- What you will do:
Begin with the line that has "Task: Click the Disk column info icon". Give it and every line after it again, exactly, through the end of the entries below.
---------------
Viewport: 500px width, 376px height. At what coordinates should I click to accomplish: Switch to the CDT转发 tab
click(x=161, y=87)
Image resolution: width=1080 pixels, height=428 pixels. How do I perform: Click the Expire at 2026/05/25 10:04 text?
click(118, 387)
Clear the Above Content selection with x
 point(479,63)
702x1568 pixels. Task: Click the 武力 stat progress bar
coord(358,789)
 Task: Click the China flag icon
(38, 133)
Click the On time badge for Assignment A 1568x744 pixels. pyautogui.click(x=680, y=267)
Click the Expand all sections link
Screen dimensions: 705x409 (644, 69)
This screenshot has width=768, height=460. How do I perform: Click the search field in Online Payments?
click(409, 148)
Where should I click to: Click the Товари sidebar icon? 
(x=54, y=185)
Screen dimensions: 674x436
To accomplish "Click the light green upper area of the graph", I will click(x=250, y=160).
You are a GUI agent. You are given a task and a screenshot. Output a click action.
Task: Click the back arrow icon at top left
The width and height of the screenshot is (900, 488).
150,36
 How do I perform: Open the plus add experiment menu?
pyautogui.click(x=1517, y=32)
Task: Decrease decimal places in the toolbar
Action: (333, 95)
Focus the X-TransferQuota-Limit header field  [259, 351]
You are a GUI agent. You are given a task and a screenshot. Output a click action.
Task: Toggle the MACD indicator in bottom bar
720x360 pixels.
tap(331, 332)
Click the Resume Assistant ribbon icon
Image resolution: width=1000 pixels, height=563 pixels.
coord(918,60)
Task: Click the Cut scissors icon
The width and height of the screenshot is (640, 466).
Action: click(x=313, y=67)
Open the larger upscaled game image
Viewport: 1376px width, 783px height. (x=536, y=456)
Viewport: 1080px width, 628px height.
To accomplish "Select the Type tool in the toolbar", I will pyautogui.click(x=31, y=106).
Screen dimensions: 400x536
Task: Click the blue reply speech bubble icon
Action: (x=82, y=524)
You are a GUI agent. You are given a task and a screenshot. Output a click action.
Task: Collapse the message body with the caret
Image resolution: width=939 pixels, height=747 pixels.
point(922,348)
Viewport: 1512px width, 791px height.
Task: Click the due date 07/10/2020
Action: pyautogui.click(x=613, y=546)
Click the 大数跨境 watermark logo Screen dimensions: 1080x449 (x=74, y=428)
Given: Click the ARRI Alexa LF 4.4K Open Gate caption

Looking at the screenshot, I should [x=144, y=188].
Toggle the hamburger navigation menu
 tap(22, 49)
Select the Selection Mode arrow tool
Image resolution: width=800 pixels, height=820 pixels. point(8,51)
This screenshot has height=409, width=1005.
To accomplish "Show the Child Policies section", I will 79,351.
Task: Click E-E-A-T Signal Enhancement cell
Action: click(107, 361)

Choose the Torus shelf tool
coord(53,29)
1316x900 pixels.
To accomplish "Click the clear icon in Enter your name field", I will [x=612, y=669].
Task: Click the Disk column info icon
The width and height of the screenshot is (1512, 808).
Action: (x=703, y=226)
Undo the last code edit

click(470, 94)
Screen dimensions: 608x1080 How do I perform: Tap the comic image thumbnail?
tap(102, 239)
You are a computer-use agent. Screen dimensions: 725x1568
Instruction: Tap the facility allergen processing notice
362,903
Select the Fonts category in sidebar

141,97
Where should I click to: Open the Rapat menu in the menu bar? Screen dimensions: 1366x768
---------------
- Answer to this task:
Task: Click the Disk column info icon
The width and height of the screenshot is (1512, 808).
Action: (x=703, y=226)
Undo the last code edit

click(470, 94)
Screen dimensions: 608x1080 How do I perform: Tap the comic image thumbnail?
tap(102, 239)
You are a computer-use agent. Screen dimensions: 725x1568
Instruction: Tap the facility allergen processing notice
362,903
Select the Fonts category in sidebar

141,97
Where should I click to: Open the Rapat menu in the menu bar? Screen dimensions: 1366x768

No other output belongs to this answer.